▸ Your task:
The reply should hold every record, copied exactly, and none of the pictures.

(Pixel coordinate grounding data)
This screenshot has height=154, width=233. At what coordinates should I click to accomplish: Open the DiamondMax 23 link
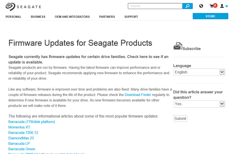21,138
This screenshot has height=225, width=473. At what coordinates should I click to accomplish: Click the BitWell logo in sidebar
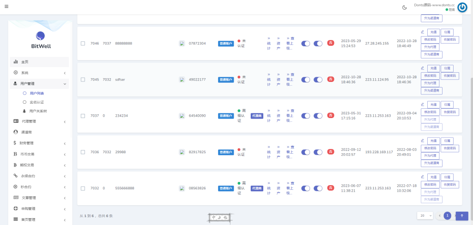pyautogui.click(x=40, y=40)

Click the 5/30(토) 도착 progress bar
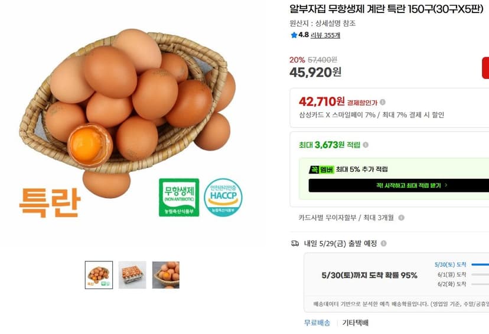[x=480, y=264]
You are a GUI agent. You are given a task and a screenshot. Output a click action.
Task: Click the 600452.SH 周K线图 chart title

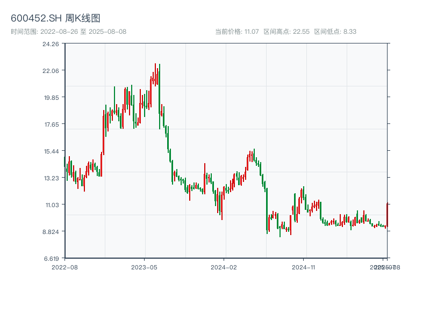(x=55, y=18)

▸ Written solution:
This screenshot has height=154, width=233. At what coordinates should I click to accomplish: Open the DiamondMax 23 link
21,138
This screenshot has height=225, width=473. At what coordinates should I click to accomplish: Click the BitWell logo in sidebar
pyautogui.click(x=40, y=40)

Click the 5/30(토) 도착 progress bar
[x=480, y=264]
You are a GUI agent. You are given a task and a screenshot. Output a click action.
Task: Click the 600452.SH 周K线图 chart title

(x=55, y=18)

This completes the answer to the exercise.